**Exercise prompt**
Every line below is to be set down again exactly; any image stays out.

::::::

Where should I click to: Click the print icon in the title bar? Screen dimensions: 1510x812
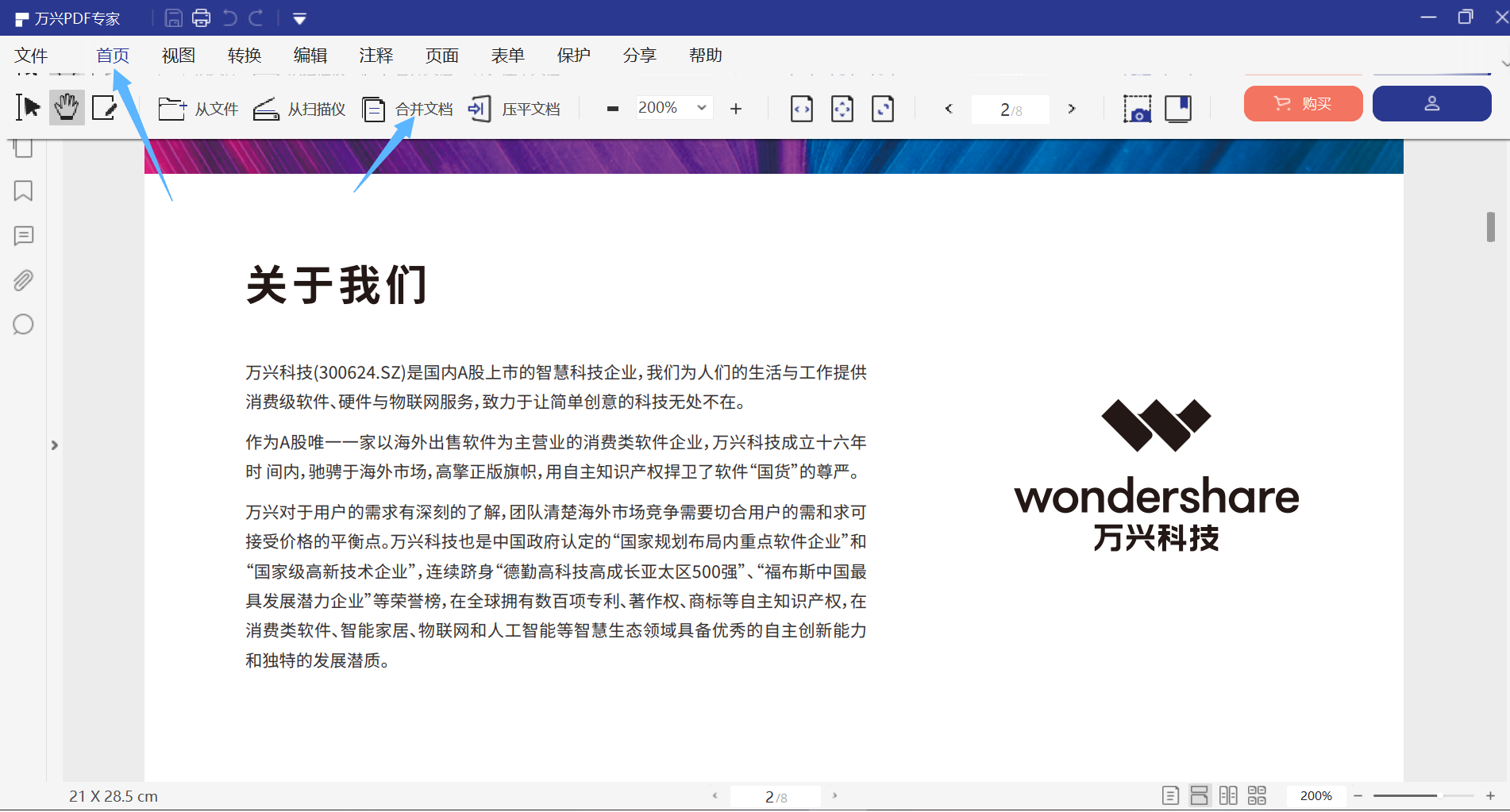(x=201, y=17)
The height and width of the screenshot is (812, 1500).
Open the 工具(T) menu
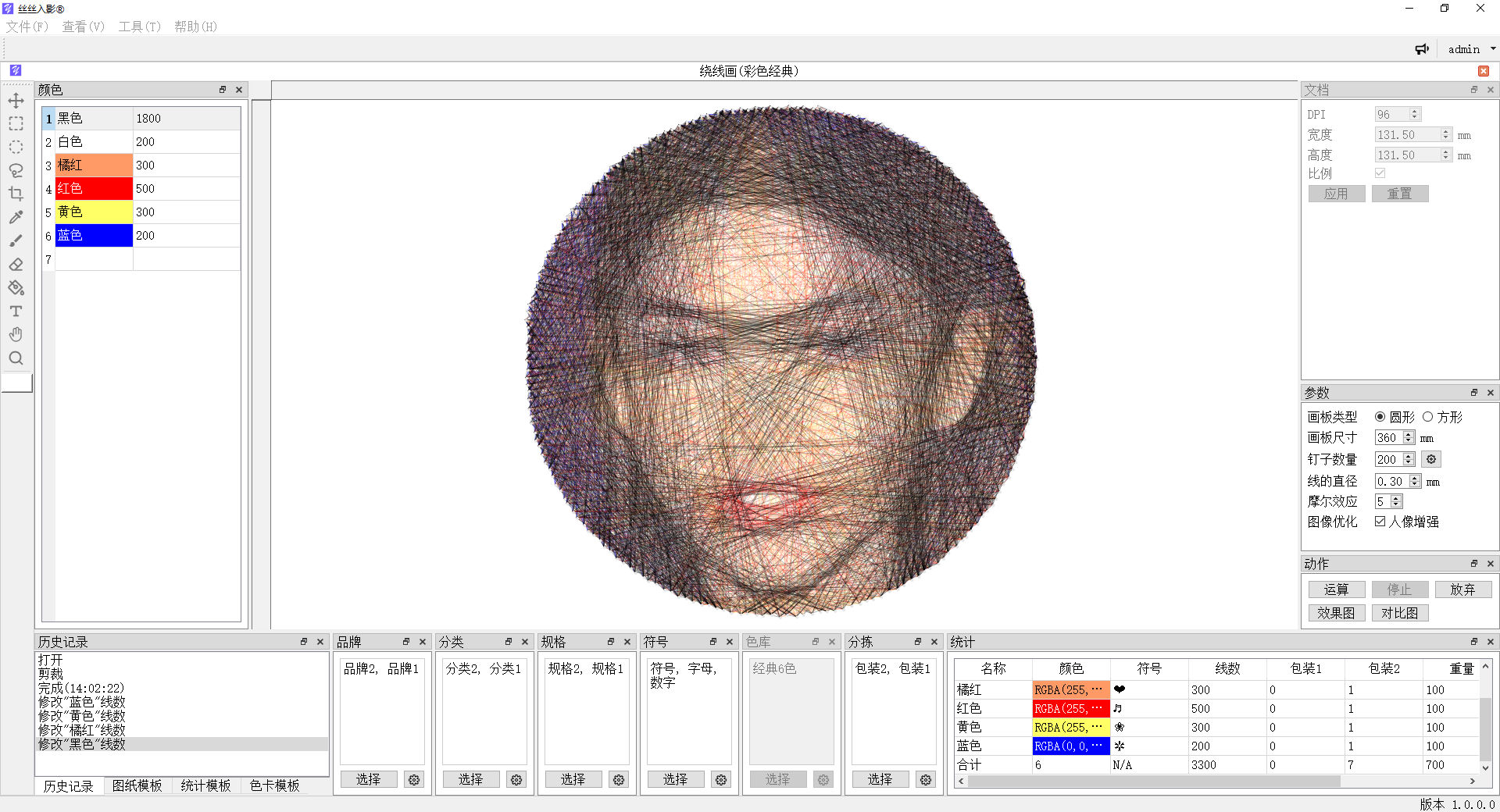pyautogui.click(x=138, y=26)
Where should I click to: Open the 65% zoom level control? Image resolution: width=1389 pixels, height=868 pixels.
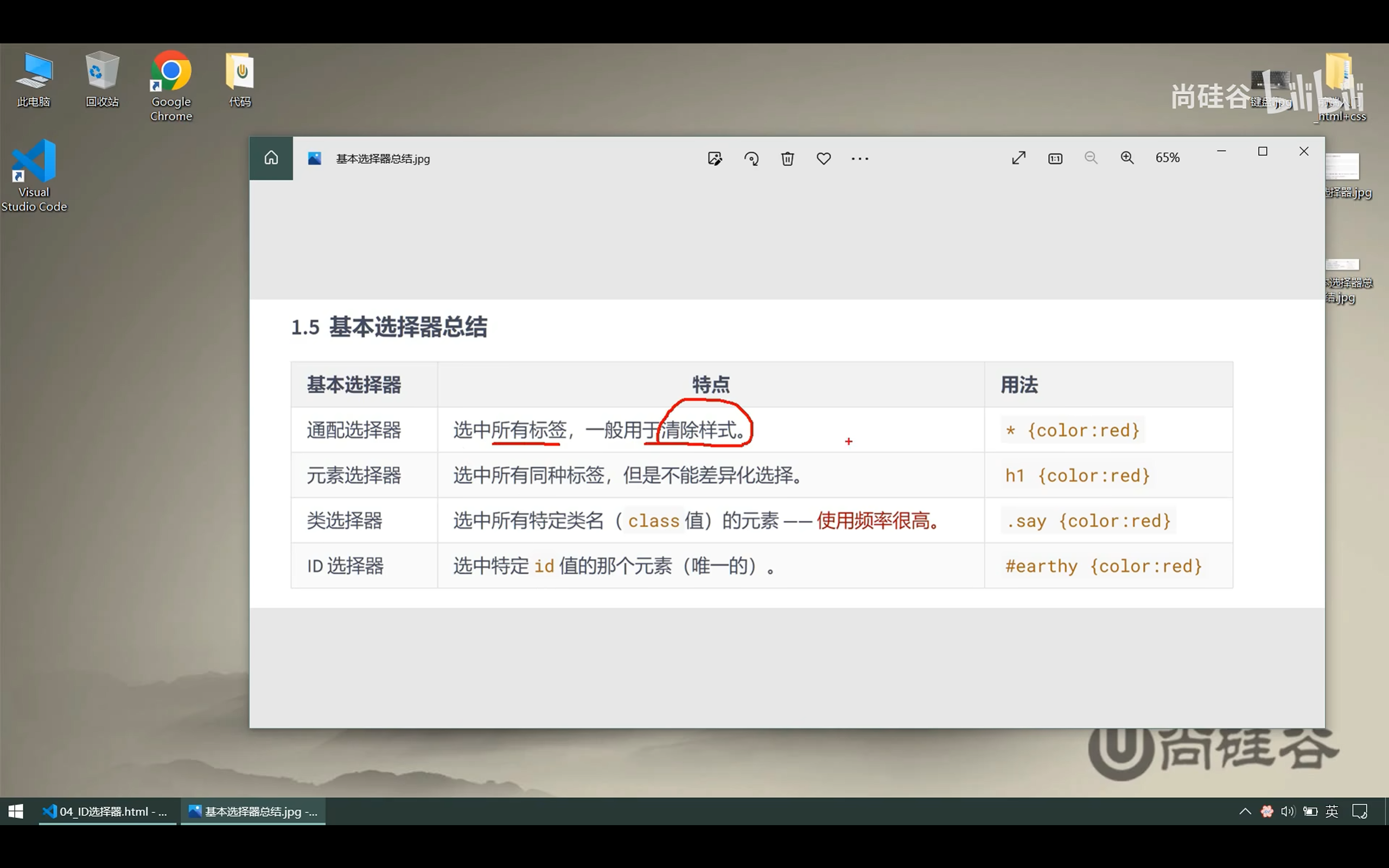point(1168,157)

::::::

**Solution**
Where should I click to: Click the print icon in the title bar? Screen dimensions: 1510x812
(x=201, y=17)
The height and width of the screenshot is (812, 1500).
Open the 工具(T) menu
pyautogui.click(x=138, y=26)
Where should I click to: Open the 65% zoom level control? Image resolution: width=1389 pixels, height=868 pixels.
point(1168,157)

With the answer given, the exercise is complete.